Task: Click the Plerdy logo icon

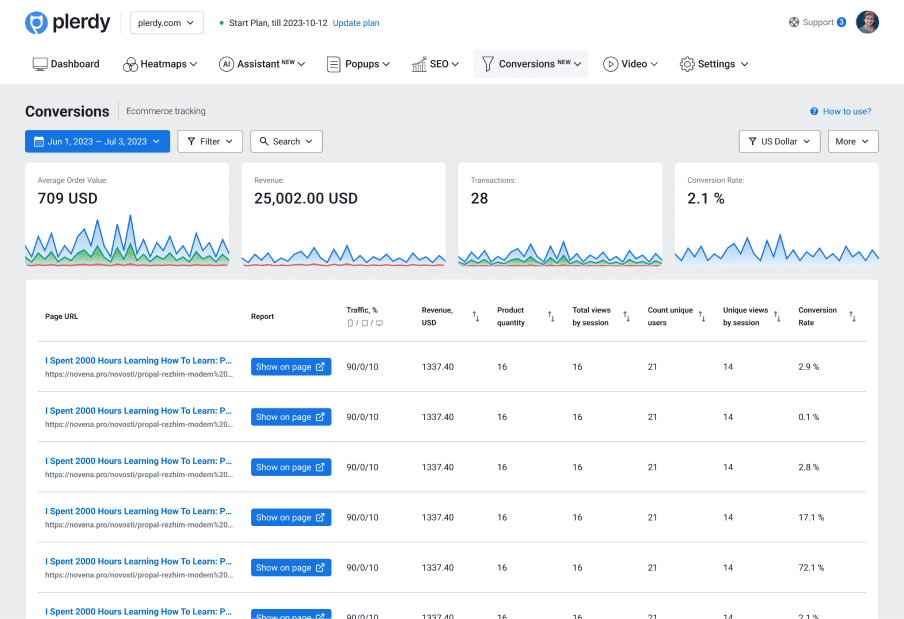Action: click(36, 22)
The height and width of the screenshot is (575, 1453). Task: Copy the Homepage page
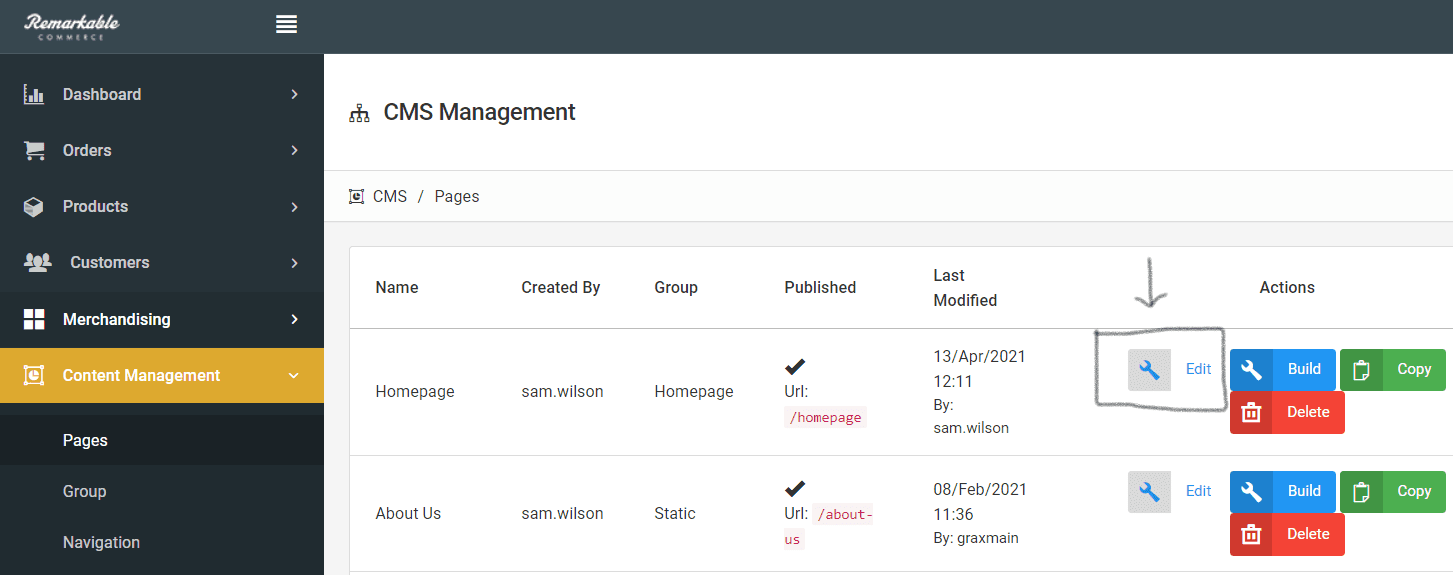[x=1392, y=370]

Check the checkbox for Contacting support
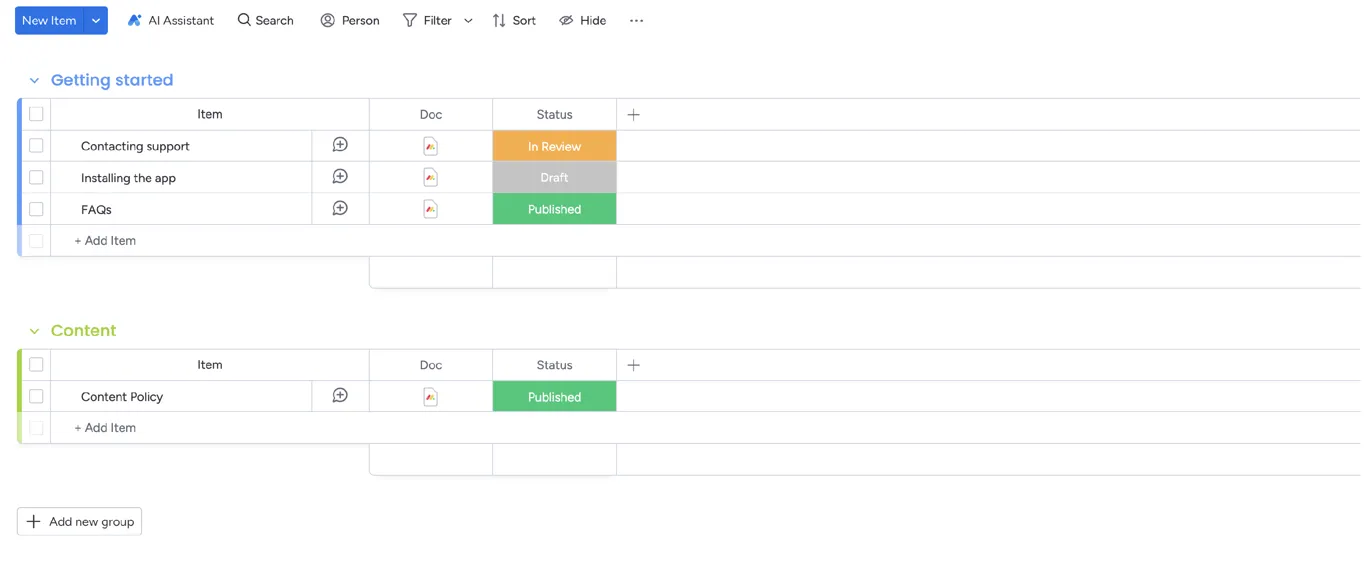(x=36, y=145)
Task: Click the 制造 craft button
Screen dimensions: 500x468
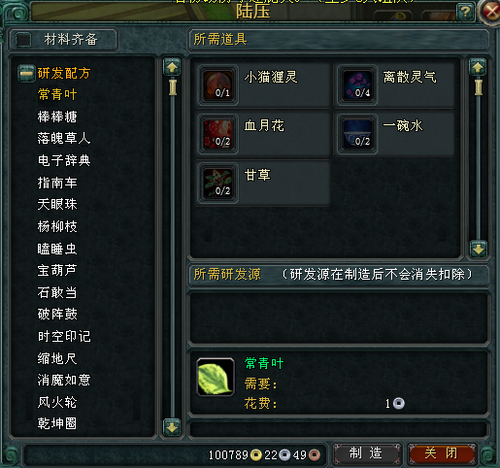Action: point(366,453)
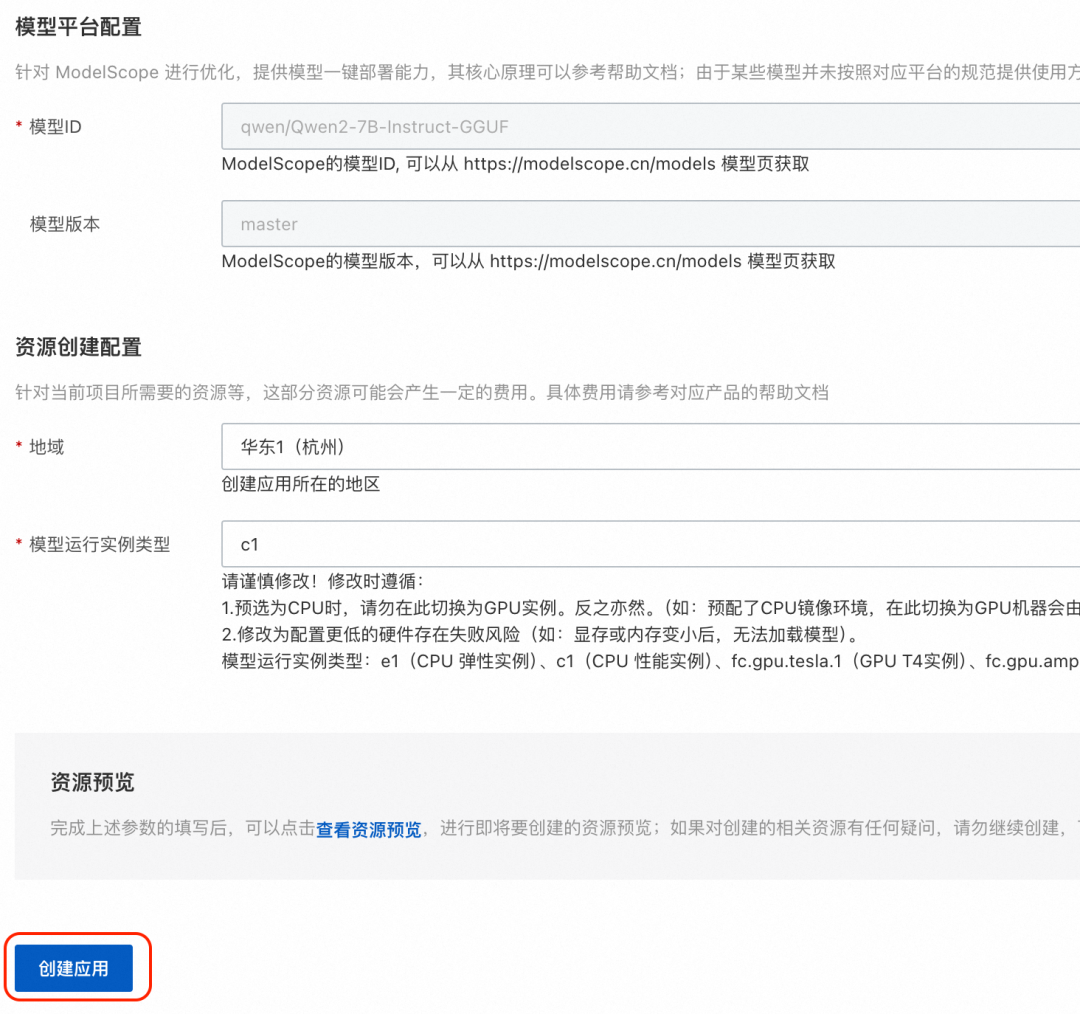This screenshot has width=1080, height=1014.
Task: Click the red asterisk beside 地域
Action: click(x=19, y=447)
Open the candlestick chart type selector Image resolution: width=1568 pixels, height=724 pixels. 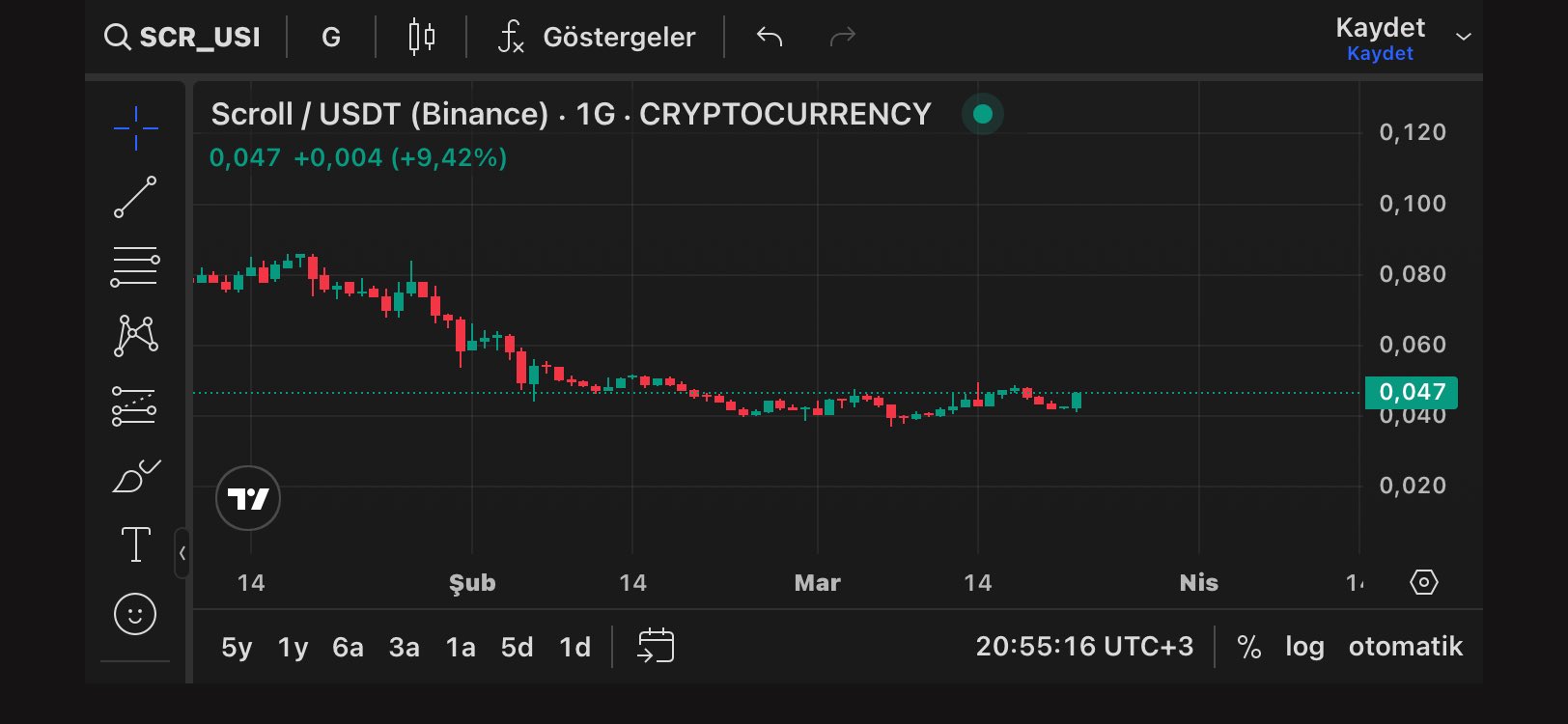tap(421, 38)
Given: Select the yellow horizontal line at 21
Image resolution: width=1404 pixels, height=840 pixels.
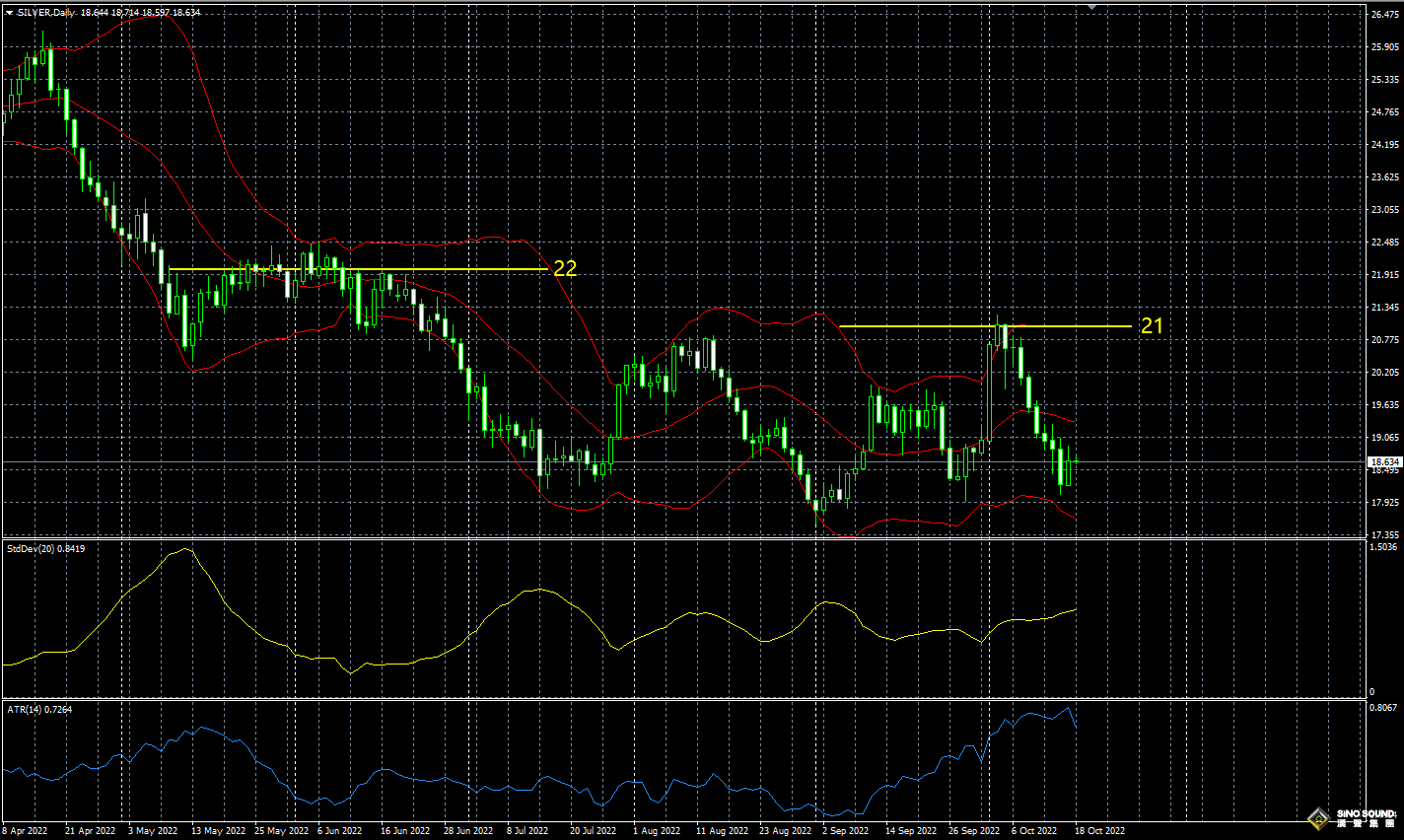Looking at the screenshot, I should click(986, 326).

→ **Exercise goal**
Find every line above that contains the word "Task" and copy each one. Case counts.

→ **Exercise output**
Task: Click the Plerdy logo icon
The height and width of the screenshot is (575, 1453). Task: Copy the Homepage page
Task: Click the 制造 craft button
Task: Click the red asterisk beside 地域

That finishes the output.